Rayner seemed to relax once the session moved on to other topics. There was a lovely exchange with Oliver Dowden, who used to face Rayner at deputy PMQs when he was Rishi Sunak’s second in command. And she regained her typical fire by batting away the obnoxious question from Tory Andrew Snowden on which cabinet colleagues she’d axe first in a reshuffle. “Mr Speaker, maybe he wants a go next week,” Rayner teased, referring to Badenoch’s tactic of giving her front bench the chance to audition by rotating who fills in for her. “The leader of the opposition said she was going to get better week-on-week – she already has in the last two weeks by not turning up,” she continued, before wondering aloud when Robert Jenrick would be given a turn. Finally, some supportive laughter from the Labour benches, and even a few smiles.
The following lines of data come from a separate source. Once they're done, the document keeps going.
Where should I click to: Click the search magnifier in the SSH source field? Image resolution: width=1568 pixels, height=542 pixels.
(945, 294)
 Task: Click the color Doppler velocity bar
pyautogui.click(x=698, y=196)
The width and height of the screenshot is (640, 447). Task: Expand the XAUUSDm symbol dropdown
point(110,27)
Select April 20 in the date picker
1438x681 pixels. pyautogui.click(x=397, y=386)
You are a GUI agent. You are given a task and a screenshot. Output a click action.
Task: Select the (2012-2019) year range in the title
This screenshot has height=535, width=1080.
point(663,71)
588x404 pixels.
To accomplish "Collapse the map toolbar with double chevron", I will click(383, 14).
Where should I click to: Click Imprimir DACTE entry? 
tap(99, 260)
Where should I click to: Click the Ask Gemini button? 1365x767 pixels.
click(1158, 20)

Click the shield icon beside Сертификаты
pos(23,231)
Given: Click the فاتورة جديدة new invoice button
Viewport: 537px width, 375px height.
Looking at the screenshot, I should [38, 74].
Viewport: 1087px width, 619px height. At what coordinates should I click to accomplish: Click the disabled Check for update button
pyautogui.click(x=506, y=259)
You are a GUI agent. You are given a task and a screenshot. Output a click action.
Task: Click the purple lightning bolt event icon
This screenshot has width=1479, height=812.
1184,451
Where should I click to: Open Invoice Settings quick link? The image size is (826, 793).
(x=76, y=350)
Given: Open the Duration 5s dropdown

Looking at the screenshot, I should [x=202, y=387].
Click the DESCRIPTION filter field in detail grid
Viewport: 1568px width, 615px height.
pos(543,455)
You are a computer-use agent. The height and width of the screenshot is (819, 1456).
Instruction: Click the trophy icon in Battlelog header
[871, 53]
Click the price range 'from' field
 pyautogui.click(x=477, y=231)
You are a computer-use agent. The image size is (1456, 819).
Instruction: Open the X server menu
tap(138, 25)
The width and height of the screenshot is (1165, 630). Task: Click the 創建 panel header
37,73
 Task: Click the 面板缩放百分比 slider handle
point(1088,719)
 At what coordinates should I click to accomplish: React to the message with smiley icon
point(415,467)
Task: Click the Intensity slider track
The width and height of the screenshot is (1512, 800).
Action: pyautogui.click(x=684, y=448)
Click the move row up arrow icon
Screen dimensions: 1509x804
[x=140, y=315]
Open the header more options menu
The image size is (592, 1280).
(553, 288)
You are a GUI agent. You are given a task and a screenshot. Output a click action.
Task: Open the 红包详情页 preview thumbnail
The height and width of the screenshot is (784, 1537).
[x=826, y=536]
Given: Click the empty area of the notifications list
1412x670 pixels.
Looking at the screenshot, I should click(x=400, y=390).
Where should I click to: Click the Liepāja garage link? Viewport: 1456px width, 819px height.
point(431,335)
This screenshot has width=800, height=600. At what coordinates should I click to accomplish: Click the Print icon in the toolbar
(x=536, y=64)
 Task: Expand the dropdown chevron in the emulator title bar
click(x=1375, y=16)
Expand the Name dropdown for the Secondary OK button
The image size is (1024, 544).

The session ended, however, on a sombre note. Jeremy Corbyn – once Labour leader, now an independent – stood up to challenge the government on its position on Gaza, asking why the government was continuing to supply equipment to Israel and whether the government would back his ten-minute-rule bill on an inquiry into the UK’s involvement with Israeli military action. There was absolute silence in the chamber while he spoke. You could hear not a shuffle. Rayner handled the question well, but there was no mistaking the atmosphere. Maybe MPs have read George Eaton’s excellent report into the threat the government faces from the left, in which he writes that “polling by More in Common, shared exclusively with the New Statesman, shows a ‘new Corbyn-led party’ would win 10 per cent of the vote, reducing Labour’s share from 23 per cent to 20 per cent.” Welfare reform may be the biggest challenge Starmer’s government faces this week. But it is far from the only one.